オーク材の巨大な巻きす(巻き寿司を作るのに使う竹の道具)で巻かれているような、美しい木目のパネルを段々に重ねた幻想的な空間は、日本を代表する建築家、隈研吾さんデザインによる7132 Hotel / House Of Architectsの一室です。

隈研吾さんといえば、自然の木の素材を美しく組み合わせたデザインが特徴的ですが、この客室も全面的にオーク材を使って作られています。

トム・メインの部屋の内装と同じオーク材のパネルを使っていると思われますが、トム・メインの部屋では脇役だったオーク材が、こちらでは完全に主役を演じている。
パネル自体はシンプルなものですが、見せ方によってこんなに大胆に素材の美しさを表現できるのかと、隈研吾さんの才能に感動しますよね。

オークは内装材として建具や床などに使われることが多く、スイスのモダン建築では欠かせない素材ですが、どことなく『和』を感じる暖かいデザインにまとまっているのも、日本人の私にはうれしいところです。

 

日中の自然光の中でも木目の美しさが輝いて、それはそれは美しい空間なのですが、夜は夜でまた別の顔を見せられることになります。

材木と材木の隙間には間接照英が施されていて、これがさらに木目を美しく照らし出す仕組みになっているんですよね。
ベッドが設置されている一段高くなった床の下も間接照明になっているので、上からも下からも、部屋全体が暖かな柔らかい光で包まれるという演出です。

 

スパではアルプスのグラニット(花崗岩)と湧水に癒され、客室では自然の木に包まれて癒されるという、なんと贅沢な滞在なんだろうと思いました。

 

隈研吾さんのデザインは天然の木の素材が主役であることが多いと思うんですが、このお方は木の素材がどんな風に自らを表現したいのかを、きっとよく知っておられるんじゃないかという気がするんですよね。木の素材とチャネリングをしているみたいな…w。なかなか材木一つでここまで遊べるデザイナーも少ないのではないかと思います。

 

また個人的には、カーテンのガーゼのような柔らかい素材感が、空間の温かく包まれるような雰囲気を強調しているようで、良い選択だなと思いました。

 

 

巻きすのようなオーク材のジャバラ以外は、徹底してシンプルなデザインにまとめられています。

日本の和室を思わせるような印象があるのは、この布団を敷いたようなベッド廻りのせいでしょうか?

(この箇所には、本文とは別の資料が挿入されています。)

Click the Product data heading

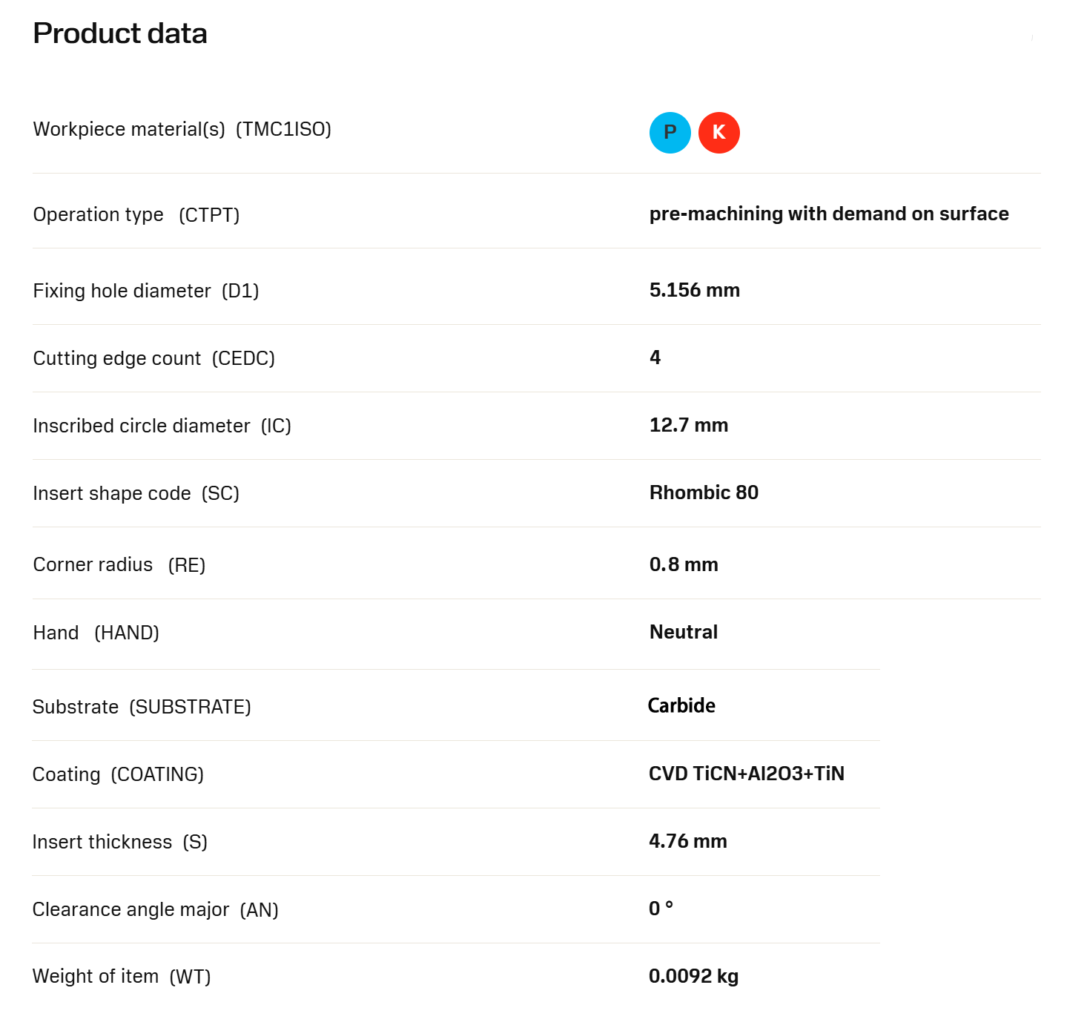(120, 33)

ヨーロッパの一般的な造りからすると、机や洗面台の高さが低すぎる感じではあります。
私はヨーロッパ暮らしが長いので、小柄(160cm)ながらも「ちょっと低いかな?」と感じてしまうのですが、それは時折日本に一時帰国をしているときに味わう感じ、そのものだと思ったんですよね。
ということは、ヨーロッパの皆さんもここで日本の寸法を体験できるという、一つのアトラクションなのかもしれません。

 

 

シャワーブースやトイレも至ってシンプルなデザインですが、使い勝手は良いです。
トム・メインの部屋同様にシャワー中は中が丸見えになるのですが、こちらはシャワーの浴び方に気を使わなくても、大洪水に到ることはありません。
洗面台で顔を洗うときには少々水ハネを気にする必要がありますが、オイル仕上げの床材は水が染み込みにくい仕様になっているので、それほど大きな気遣いはいらないと思います。

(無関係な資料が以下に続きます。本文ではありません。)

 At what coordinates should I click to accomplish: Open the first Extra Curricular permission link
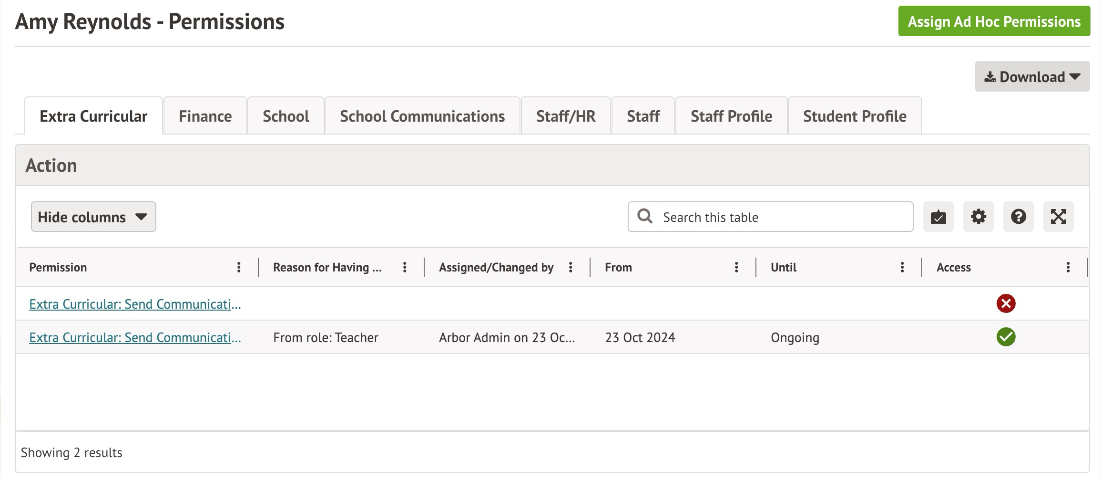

少々苦情めいたことを記すとしたら、間接照明が温度変化によってバキバキと大きな音を立てるので、就寝前などはちょっと耳障りかもしれません。
温度が落ち着いたら音は静まるので永遠に続くわけではありませんが、間接照明を全開にして点灯する場合には(個人でオン・オフをコントロールすることができます)心してからにすると良いかもしれません(笑)

ただし間接照明がオークのパネルを照らし出す様は一見の価値ありだと思うので、宿泊される方は是非ともお試しください。